なお、現在市販されているデングワクチンは、十分な効果を得るまでに3回の接種と1年という期間がかかる。我々がこれまでに得ているマウス試験の結果では、デングVLPワクチンは2回の接種、期間は1か月で高い免疫反応を示したことから、接種の負担も少なく迅速に効果が得られる優れたワクチンになりうると考えている。
更に、VLPを利用したワクチンは製造が容易であり、デングウイルスの変異や新種の発生に対して素早く対応することが出来るという利点もある。
本プロジェクトが革新的である点は何ですか?
VLPワクチンは安全性、および有効性が非常に高い次世代型のワクチンである。我々は、ウイルスの立体構造を基にして、デングウイルスのE蛋白のアミノ酸に変異を加え、4つの非常に安定したVLPワクチンを作成することができた。そのため、この新しいデングワクチンは、VLPワクチンプラットフォームとして、以下のような特徴を持つ。(1)ワクチンが複製しないため、非常に高い安全性を持つ(ほとんどの開発されているデングワクチンは、ウイルスを弱めて使っているが、VLPワクチンはウイルスではないので副作用の危険性がない)(2)VLPワクチンは、実際のウイルスと似ているため、強い免疫反応を引き起こす。(3)非常に強い抗体反応をひきおこすため、ワクチンの回数を少なく、期間を短くすることができる。(4)柔軟なプラットフォームのため、ウイルスの突然変異や新しい感染に対して、短い期間で新しいワクチンを作成できる。プロジェクトの最終的な目標は、安全で有効な4つの型のデングウイルスすべてに対するワクチンを開発し、多くの人々をデングウイルスの感染から救うことである。
各パートナーの役割と責任
本プロジェクトはVLP Therapeutics、国立感染症研究所および長崎大学熱帯医学研究所が、それぞれの得意分野を生かした共同研究によって遂行される。3社それぞれが担う役割は以下のとおりである。
(1) VLP Therapeuticsは、本グラントの代表としてプロジェクト運営に責任を持ち、3社間のコミュニケーションを統括する。また、実験計画とスケジュール調整、試験に用いるデングVLPの供給、およびマウスを用いた免疫反応の実験を担当する。

表示情報 |
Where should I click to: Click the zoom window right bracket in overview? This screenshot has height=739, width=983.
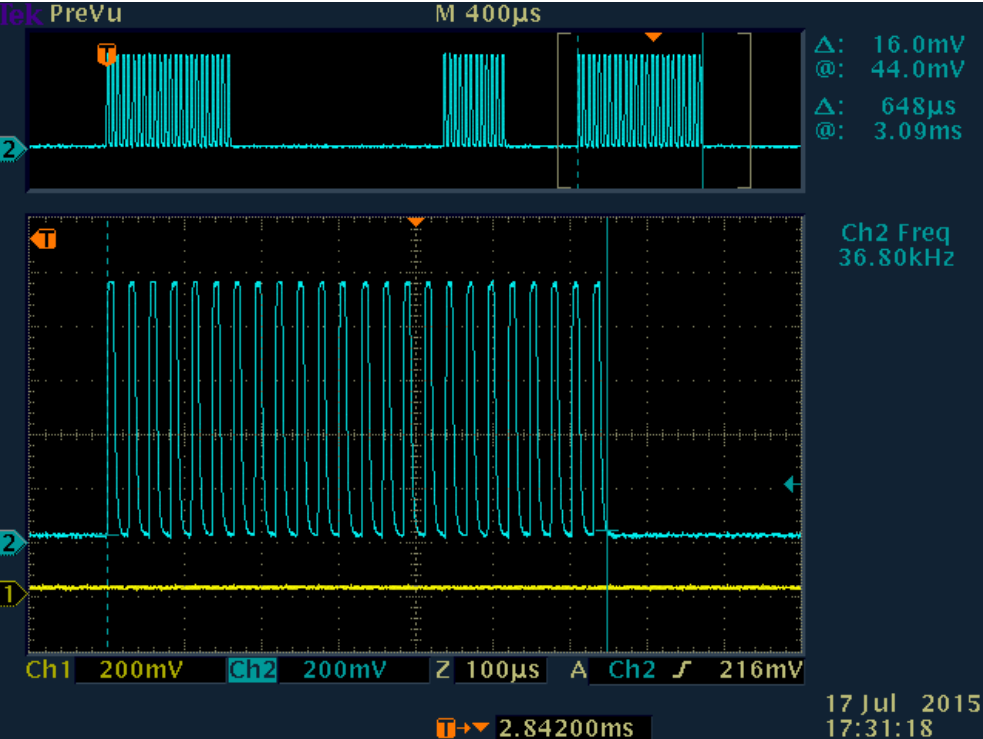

課題一覧 |
- 1) 提供文によると、現在市販されているデングワクチンは、十分な効果を得るまでに何回の接種とどれだけの期間が必要ですか。
- 2) VLPワクチンが非常に高い安全性を持つとされる理由を、提供文に沿って説明してください。
- 3) 提供文の「VLPワクチンは安全性、およ」から「スの感染から救うことである。」までを、「デングウイルス」を「デング熱ウイルス」に言い換えて書き直してください。

課題の解答 |
- 1) 3回の接種と1年の期間が必要です。

- 2) VLPワクチンは複製しないためです。開発中のデングワクチンの多くはウイルスを弱めて使いますが、VLPワクチンはウイルスではないので、副作用の危険性がありません。

- 3)
VLPワクチンは安全性、および有効性が非常に高い次世代型のワクチンである。我々は、ウイルスの立体構造を基にして、デング熱ウイルスのE蛋白のアミノ酸に変異を加え、4つの非常に安定したVLPワクチンを作成することができた。そのため、この新しいデングワクチンは、VLPワクチンプラットフォームとして、以下のような特徴を持つ。(1)ワクチンが複製しないため、非常に高い安全性を持つ(ほとんどの開発されているデングワクチンは、ウイルスを弱めて使っているが、VLPワクチンはウイルスではないので副作用の危険性がない)(2)VLPワクチンは、実際のウイルスと似ているため、強い免疫反応を引き起こす。(3)非常に強い抗体反応をひきおこすため、ワクチンの回数を少なく、期間を短くすることができる。(4)柔軟なプラットフォームのため、ウイルスの突然変異や新しい感染に対して、短い期間で新しいワクチンを作成できる。プロジェクトの最終的な目標は、安全で有効な4つの型のデング熱ウイルスすべてに対するワクチンを開発し、多くの人々をデング熱ウイルスの感染から救うことである。